Dans
de nombreuses interviews, beaucoup d’artistes (pas seulement les cinéastes),
aiment expliquer (ou laissent clairement penser) qu’ils ressentent le monde
différemment, qu’ils y captent ce que d’autres – ceux qui ne sont pas artistes – ne captent
pas. Qu’ils ont une acuité supérieure, en somme, à celle du vulgum pecus. Et, par là,
il faut comprendre que c’est ce qui rend l’artiste exceptionnel.
Nous ne
partageons pas du tout ce point de vue (point de vue qui, soit dit en passant, est d’un manque
d’humilité étonnant). En effet, ce qui rend un artiste exceptionnel n’est pas
dans sa capacité à ressentir, mais dans sa capacité à exprimer ce qu’il ressent, ce qui n’est pas du tout la même chose.
Cela dit, si
on peut trouver une réelle acuité et une réelle vibration dans de nombreux films
abordant différents thèmes (par exemple la rencontre amoureuse, filmée avec une
sensibilité éblouissante chez David Lean ou Clint Eastwood), il est des
domaines où l’artiste s'avère incapable de la moindre finesse.
C’est le cas de nombreux réalisateurs dont les films se veulent des dénonciations de la société actuelle qui
y est décrite comme tragiquement capitaliste et épouvantablement dure et
violente. Et, bien souvent alors, ils cherchent à se draper dans un
réalisme qui n’en est pas un. Généralement leurs films s'appuient sur des cas
particuliers, qui, s'ils existent réellement, sont des cas extrêmes.
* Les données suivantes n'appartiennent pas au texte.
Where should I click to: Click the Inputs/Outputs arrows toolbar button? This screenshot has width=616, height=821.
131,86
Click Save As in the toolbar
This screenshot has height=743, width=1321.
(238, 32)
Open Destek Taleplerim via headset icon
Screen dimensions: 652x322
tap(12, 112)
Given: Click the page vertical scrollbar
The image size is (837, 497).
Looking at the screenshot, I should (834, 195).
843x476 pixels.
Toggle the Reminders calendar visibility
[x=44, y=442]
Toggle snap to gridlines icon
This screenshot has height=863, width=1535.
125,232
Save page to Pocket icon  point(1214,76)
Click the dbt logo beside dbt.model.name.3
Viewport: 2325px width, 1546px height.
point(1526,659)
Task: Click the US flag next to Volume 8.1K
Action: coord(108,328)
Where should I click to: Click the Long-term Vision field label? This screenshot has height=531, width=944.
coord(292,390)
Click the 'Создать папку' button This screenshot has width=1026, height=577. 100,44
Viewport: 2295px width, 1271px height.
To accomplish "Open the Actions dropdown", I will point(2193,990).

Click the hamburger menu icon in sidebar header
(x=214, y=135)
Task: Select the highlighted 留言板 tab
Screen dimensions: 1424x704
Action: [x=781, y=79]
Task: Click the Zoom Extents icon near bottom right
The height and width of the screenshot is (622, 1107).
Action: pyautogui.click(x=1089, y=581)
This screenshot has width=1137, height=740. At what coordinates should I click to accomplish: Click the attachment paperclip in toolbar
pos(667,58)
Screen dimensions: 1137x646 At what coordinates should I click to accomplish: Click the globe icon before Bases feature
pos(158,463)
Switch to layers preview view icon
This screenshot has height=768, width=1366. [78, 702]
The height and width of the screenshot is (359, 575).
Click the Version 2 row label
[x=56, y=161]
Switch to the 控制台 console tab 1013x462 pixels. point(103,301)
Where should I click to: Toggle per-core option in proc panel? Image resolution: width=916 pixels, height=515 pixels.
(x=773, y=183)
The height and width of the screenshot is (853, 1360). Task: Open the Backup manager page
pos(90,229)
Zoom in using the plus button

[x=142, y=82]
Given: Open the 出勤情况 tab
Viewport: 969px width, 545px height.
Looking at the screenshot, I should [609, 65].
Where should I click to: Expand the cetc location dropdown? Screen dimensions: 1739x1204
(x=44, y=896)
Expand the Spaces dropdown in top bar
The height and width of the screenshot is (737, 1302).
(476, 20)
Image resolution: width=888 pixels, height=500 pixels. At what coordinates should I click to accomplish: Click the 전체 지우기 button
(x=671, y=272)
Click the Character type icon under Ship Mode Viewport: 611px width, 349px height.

Or créer une émotion à partir de cas extrêmes semble un peu facile et
artificiel, et raisonner à partir de tels cas est une erreur qui enlève tout
poids à l’argumentation.
Sans aller
jusqu’au militantisme d’un Costa-Gavras (dans Le Capital par exemple), des films comme La Loi du marché ou Deux jours, une nuit sont des exemples de films qui se veulent réalistes, mais qui
pâtissent de telles lourdeurs.
Les choix
scénaristiques ne relèvent pas du regard d’un artiste mais de celui d’un
partisan qui, pour mieux faire passer son message, s’appuie sur un cas extrême
non représentatif. A chaque fois le cas existe mais il n’en est pas réaliste
pour autant.
Dans La loi du marché il est question d’une
caissière licenciée parce qu’elle a ramassé dans une poubelle quelques coupons
de réduction : sur les dix mille pertes d’emplois quotidiennes en France,
ce cas est-il représentatif ? Ce cynisme violent du patron est-il
un exemple typique de la relation patron-employé ? Dans Deux jours, une nuit, si les collègues de
Sandra veulent conserver leur prime cela entraînera son licenciement. Cette terrible alternative proposée aux employées, si elle a pu exister, comment penser qu'elle est habituelle ou commune ? Est-il besoin de grossir à ce
point le réel pour être convaincant et toucher le spectateur ? Ces
cas extrêmes ne font pas partie de la vie de tous les jours, contrairement à ce
que le film cherche à nous faire croire.
On admirera, a contrario, le désastre qui frappe Antonio
lorsque sa bicyclette lui est volée dans Le Voleur de bicyclette. La puissance du film vient, entre autre, de ce que ce
vol infiniment banal prend une importance tragique. C’est au travers de ce banal
tragique que la société décrite par De Sica est violente et touchante. Tout au
contraire, la situation de Sandra est violente et désespérante parce que
l’alternative imposée à ses collègues est épouvantable mais elle n’est pas du
tout banale. C’est d’ailleurs là qu’est l’arnaque (aussi bien intellectuelle
qu’émotionnelle) en faisant croire que cette situation est tout à fait
représentative alors qu’elle ne l’est pas.
Si le
capitalisme est si violent et provoque tant de désespoirs, pourquoi s’appuyer
sur de tels cas ? Quel besoin d’utiliser des
miroirs à ce point grossissant ? Le miroir grossissant, par définition, n’est
jamais un gage de réalisme.
Sur un autre
thème, on pense aussi à Joyeux Noël,
qui cherche à nous faire croire, en s'appuyant là aussi sur un cas particulier, que les
soldats allemands et français, pendant la guerre de 14-18, ne demandaient qu’à
fraterniser sur les lignes de front.
A travers ces
quelques exemples, on comprend que le réalisateur – « l’artiste » – n’a, bien souvent, pas du tout une acuité de regard particulière et que sa prétendue capacité à
exprimer ce qu’il ressent est mise au service d’un objectif assez peu noble : émouvoir
le spectateur dans le but de lui faire ingurgiter, l'air de rien, un joli petit prêt-à-penser.